Ise Shima, Japan, November 2024

Monday, May 12, 2014

Four and twenty blackbirds

We were peacefully sitting in the lounge room on Saturday afternoon, relaxing after a fairly busy morning. The sun was shining.  I had doors and windows open to let some air in.  We had turned the heating off again (We turned it off a little while ago but then turned it back on one chilly evening and had forgotten to turn it back off again!).  The birds were all singing.  There was a blackbird, somewhere close by singing a beautiful territorial song.  This is my bit of fence.  All mine.  No other blackbird can have it.

Mind you, it was quite a loud beautiful song.  It must be sat on the fence right by the back door and absolutely belting it out.  A very, very loud song.  You might almost think it was in the kitchen.

I got up and headed to the kitchen to see where it was, expecting to find it on the fence by Steve and Debby's back door.

But no!  It wasn't on the fence.  It wasn't even in the kitchen.  It was in the dining room, sitting on the freezer by the window into the porch and claiming the dining room for its own.  Perfectly happy it was, sitting on the freezer.  Until it saw me come in!  AAAAAAAAARRRRGHHHHHHHHH!  A human!!!!!!!  And it tried to fly out through the (closed) window into the porch.

The Builder came through and opened the window and out the blackbird flew, ceding its territorial rights to the giant humans. No great drama, but certainly a bit unusual.

We get small birds in the house from time to time, usually in the porch or the kitchen.  You find little birds hopping around on the ground outside the back door, for there are usually tasty things lying around out there. In search of more tasty things they will come in through the back door if it is open and raid the chicken food or the seeds or whatever we have left lying about in the porch.  If the door is closed they hop in through the cat's door. But they seldom venture much further in than the porch or occasionally the kitchen.  We once had a robin in the lounge room but robins are brave explorers and this one wasn't afraid of me or The Builder and was relatively easy to usher out - and I think it had come in through the open lounge room window.  But I have never seen anything as big as a blackbird in the house before, and wouldn't ever have expected to find one in the dining room, where there are no windows or doors which open to the outside.  This was clearly a very intrepid explorer indeed!

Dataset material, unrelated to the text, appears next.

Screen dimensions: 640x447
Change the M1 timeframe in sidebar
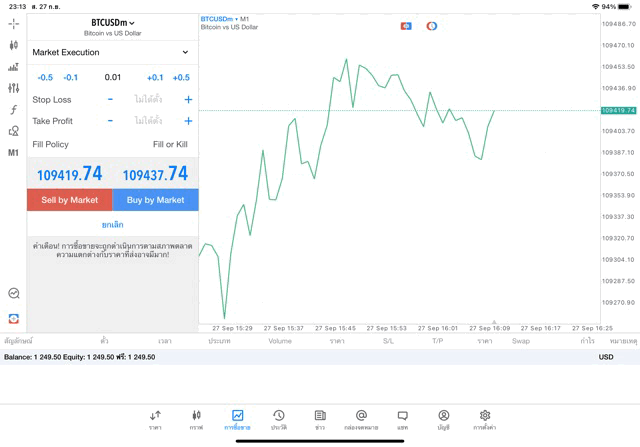pos(13,153)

Just as well, mind, that the cat was actually upstairs, sleeping on the windowsill of the front bedroom and oblivious to the presence of a bird in the house.  He is not, normally, a bird hunter. He's a mouse hunter for preference and only catches birds if they are in the herb garden around the pond, behaving like mice.  But he takes a dim view of them coming into the house and most definitely tries to catch them if he sees them.  This seldom helps matters along!

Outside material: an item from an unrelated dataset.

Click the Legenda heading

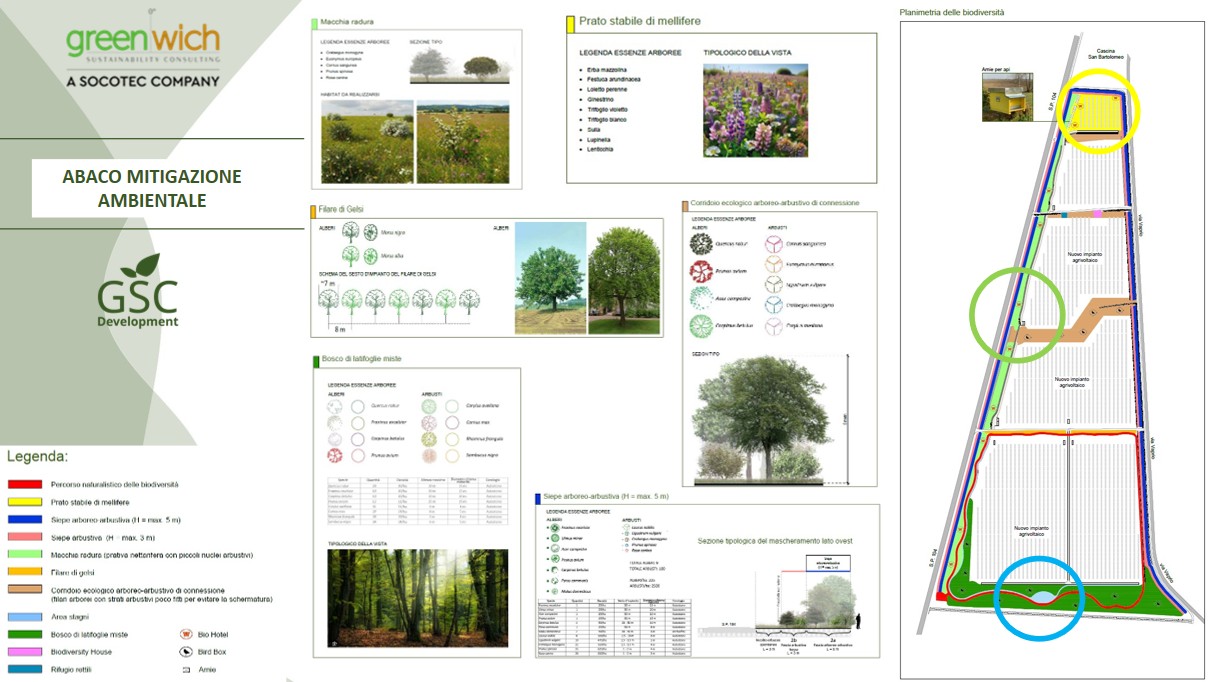[37, 456]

The rest of the weekend was uneventful, compared with that excitement. We didn't catch four and twenty blackbirds and bake them in a pie, although I think we probably could have had we been so minded.  In years gone by we have had a couple of pairs of blackbirds in the garden, and about a million starlings (along with a plethora of little birds but they tend to be around most of the year).  This year we have almost no starlings, just one pair, I think, and a large number of blackbirds.  We almost have blackbirdy turf wars along the fence sometimes.  Maybe that is why that blackbird was making a take over bid for the dining room!  But we were not minded to have blackbird pie. We had pizza and burgers and chips (all home made) and things from the Japanese supermarket instead.  The weather was mostly very pleasant with the occasional very heavy shower.  We did a bit of gardening, a bit of pottering, a bit of not very much.  It was all very pleasant and relaxing.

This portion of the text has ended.